What is expected —
Find the number of lines in these records where the word "Given" appears. Reply with that number and nothing more.

Data to examine —
━━━━━━━━━━

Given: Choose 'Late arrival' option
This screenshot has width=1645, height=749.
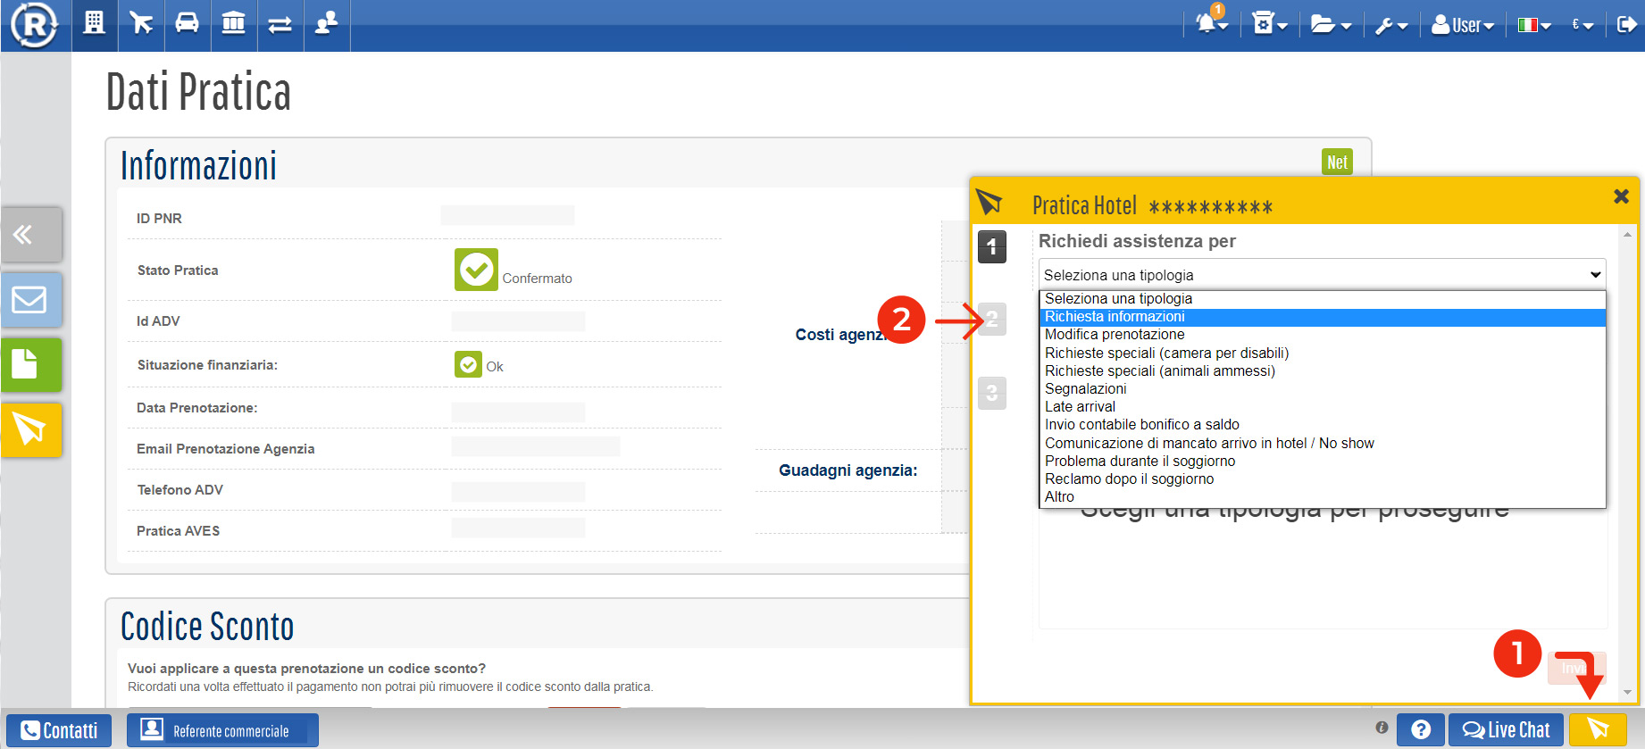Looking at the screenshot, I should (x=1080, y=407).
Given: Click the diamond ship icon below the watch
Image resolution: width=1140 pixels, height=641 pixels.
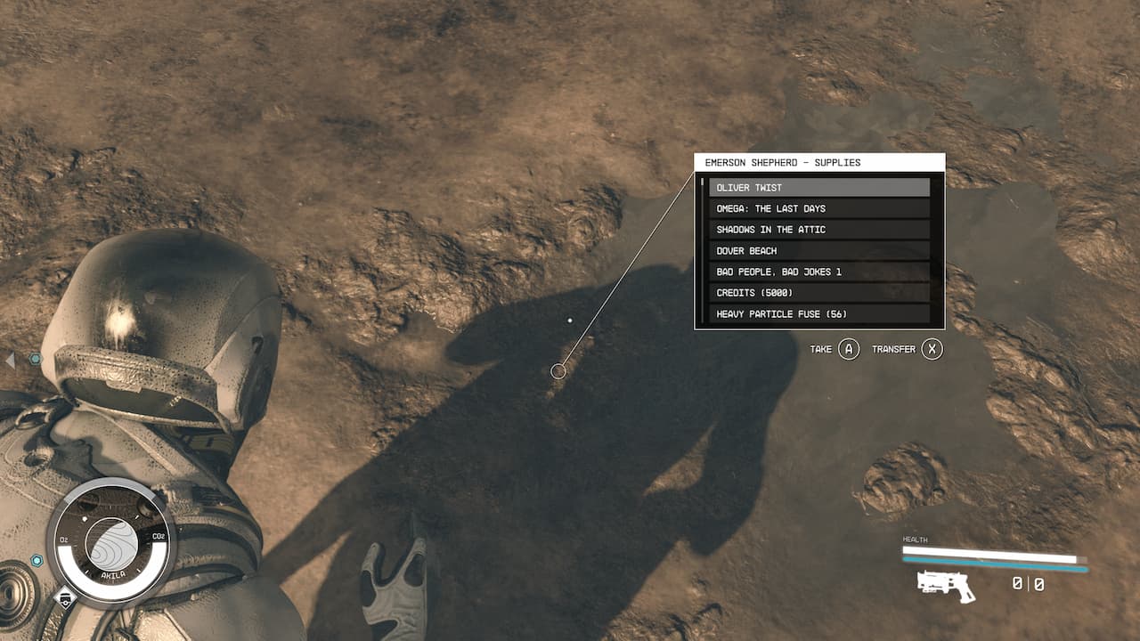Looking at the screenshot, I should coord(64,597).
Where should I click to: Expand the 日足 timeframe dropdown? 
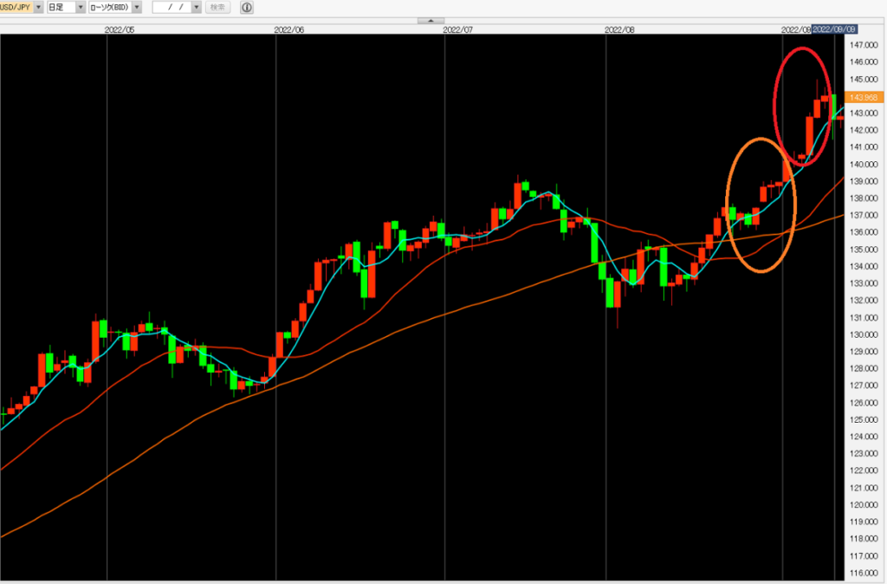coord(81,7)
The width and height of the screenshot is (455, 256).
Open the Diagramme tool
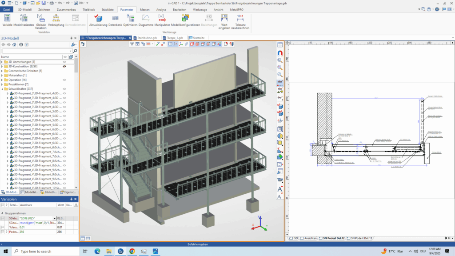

━━━━━━━━━━

Your solution —
2